▶ **Material provided**
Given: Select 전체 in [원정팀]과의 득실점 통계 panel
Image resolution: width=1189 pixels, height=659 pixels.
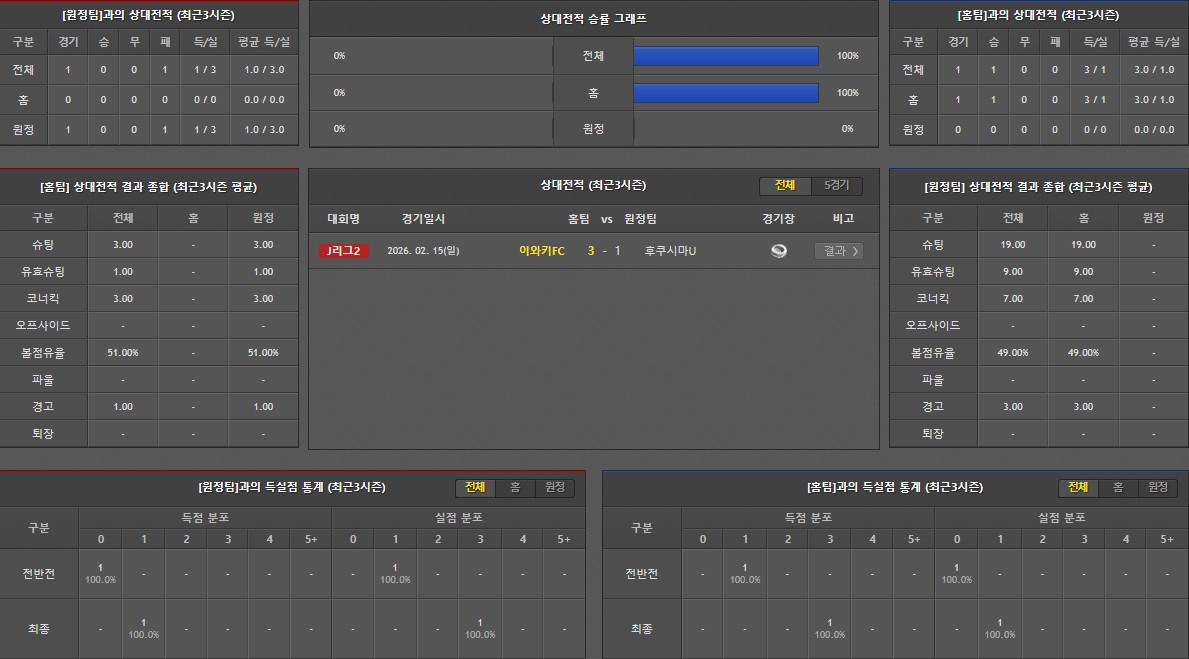Looking at the screenshot, I should pyautogui.click(x=476, y=487).
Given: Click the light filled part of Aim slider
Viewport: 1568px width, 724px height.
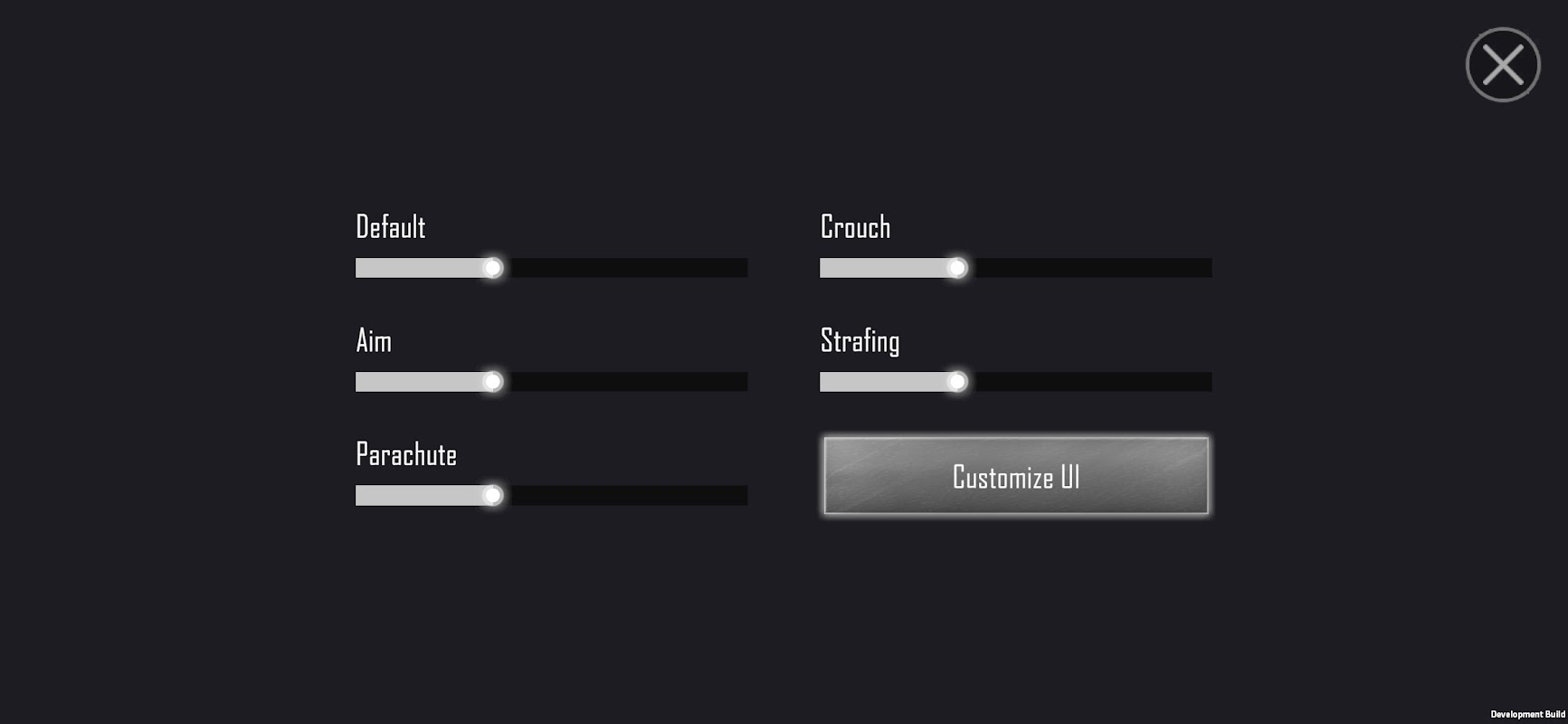Looking at the screenshot, I should (x=416, y=382).
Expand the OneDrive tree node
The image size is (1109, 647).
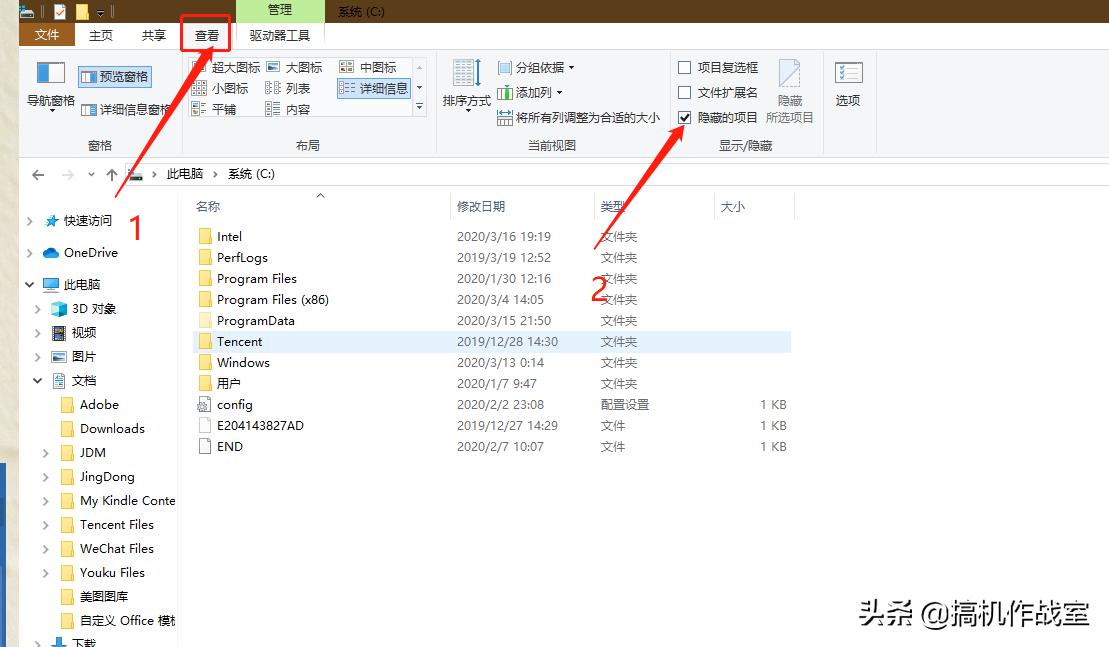pos(29,252)
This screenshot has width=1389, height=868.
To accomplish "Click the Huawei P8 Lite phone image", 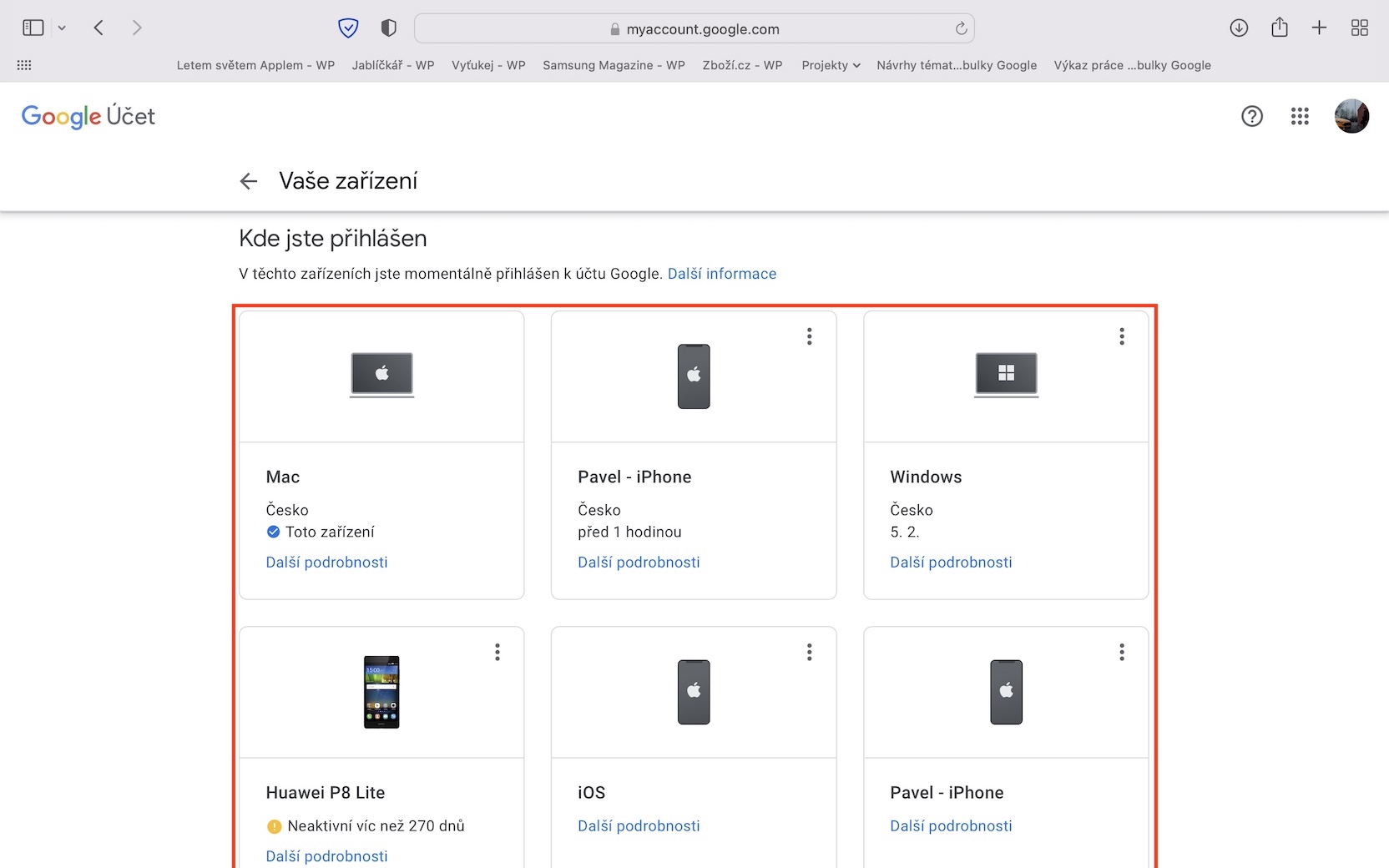I will [381, 692].
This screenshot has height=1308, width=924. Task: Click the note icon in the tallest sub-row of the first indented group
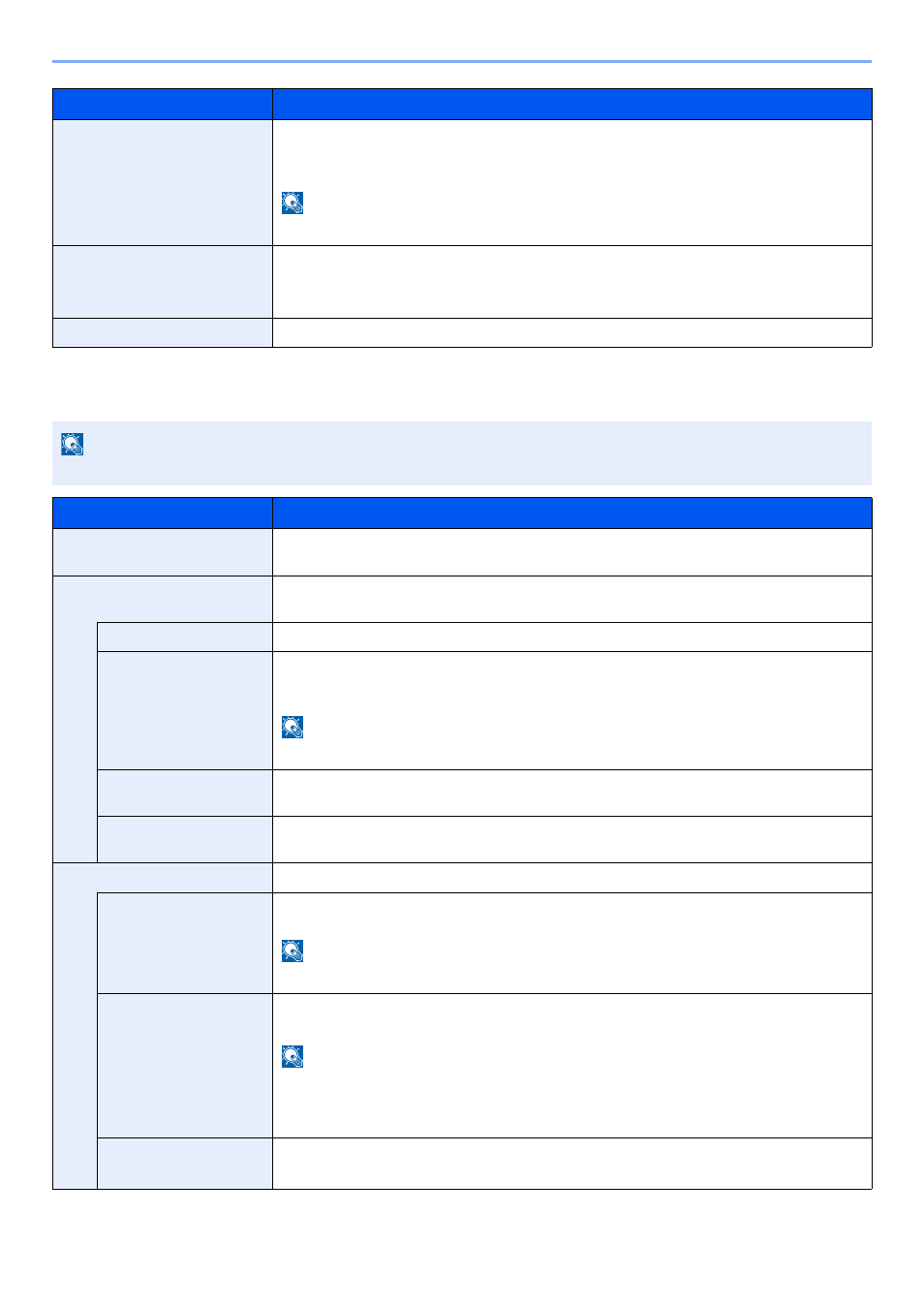[293, 727]
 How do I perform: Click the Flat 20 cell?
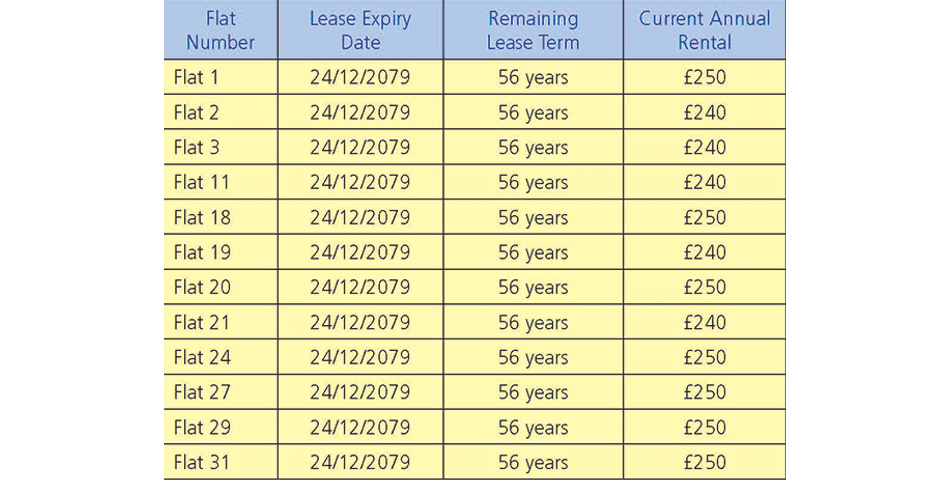tap(221, 287)

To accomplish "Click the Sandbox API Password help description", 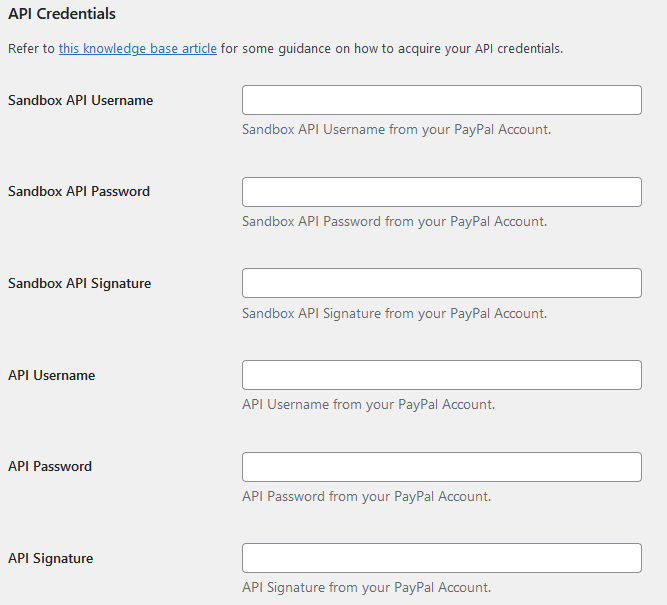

▶ **Work to complete**
Find the lines that mention "Given" in the entries and show them.

▶ **Problem solution**
Given: Select 전체 in [원정팀]과의 득실점 통계 panel
Given: Click the light filled part of Aim slider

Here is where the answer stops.